Wherever and whenever one looks, Judaism has had to respond to the terror and the trauma of being a powerless people with a powerful and unbending allegiance to our particular covenant with the divine, and the often fatal opprobrium this faithfulness brings out in whichever community we find ourselves living.

The power of the Jewish response has been never to deny this reality or the fear it causes in us, while at the same time to neither hide nor change ourselves because of it.

Instead we historically have taken practical steps to mitigate the danger where we can, have adapted our public personas or profiles on occasion –though never so much that we endanger the core of our belief, and have clung to the values which give meaning to the covenant we cherish, preserving them even at the cost of our lives.

It is no accident that Halacha teaches that religious prohibitions must always be violated in order to save life, except in three clear circumstances – only when a Jew is forced into idolatry, into sexual misconduct, or into murdering another is their life to be forfeited instead.

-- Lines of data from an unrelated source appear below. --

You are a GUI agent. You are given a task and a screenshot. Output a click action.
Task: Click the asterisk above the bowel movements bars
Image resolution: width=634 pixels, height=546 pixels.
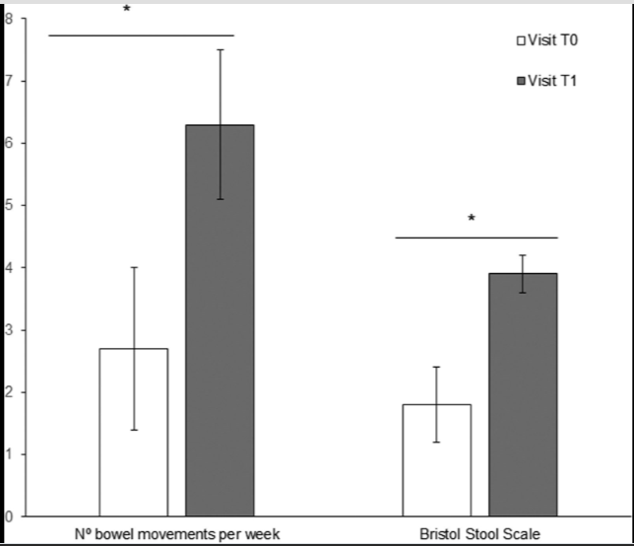pos(127,11)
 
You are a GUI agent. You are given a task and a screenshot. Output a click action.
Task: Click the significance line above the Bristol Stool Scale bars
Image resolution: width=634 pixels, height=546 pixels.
pos(476,238)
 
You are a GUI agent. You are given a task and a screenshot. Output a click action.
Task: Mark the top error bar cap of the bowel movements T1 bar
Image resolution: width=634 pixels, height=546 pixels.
pos(220,49)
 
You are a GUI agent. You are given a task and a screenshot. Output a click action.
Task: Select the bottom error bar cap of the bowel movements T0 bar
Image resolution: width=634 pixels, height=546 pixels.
pos(133,430)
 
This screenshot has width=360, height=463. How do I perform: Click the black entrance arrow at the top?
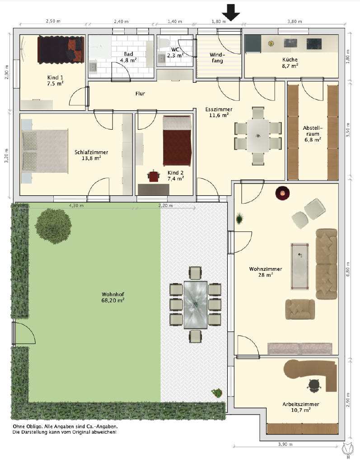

Our response to trauma might be formulated as “keep going, and then keep on keeping going”. While we may fear, we may be angry, we may lose much that we hold dear, we hold close to a belief that behind all of the inexplicable hatred or acts of violence, behind the random evil we may encounter and the political machinations which may dislocate and disrupt us or target us in order to displace attention from other issues, behind all of this there is a God who has a purpose and a view that we cannot ever fully comprehend – there is a meaning to our lives, and each one of us is an essential thread in the continuing pattern that reaches out to the future.

Elul Thoughts

Elul is a month given to us to reflect and prepare for the High Holy Days of Rosh Hashanah and Yom Kippur. It is a month where we try to take account of our lives, so that we might make the most of this powerful time of renewal, regeneration, fresh starts and healing.

This year our daily Elul Thoughts are taken from ‘Terror, Trauma and Tragedy’, edited by Rabbi Dr Jonathan Romain and Rabbi David Mitchell. Each is a short extract of a larger piece designed to help us find meaning, comfort or perhaps more questions in the aftermath of horrific events, which have seemed all too frequent this year. The horror of such atrocities can leave us in confusion, depression and fear. As we move into a new year we hope these pieces might variously offer some solace, be a tool of self-reflection, and encourage us to continue working for a better world.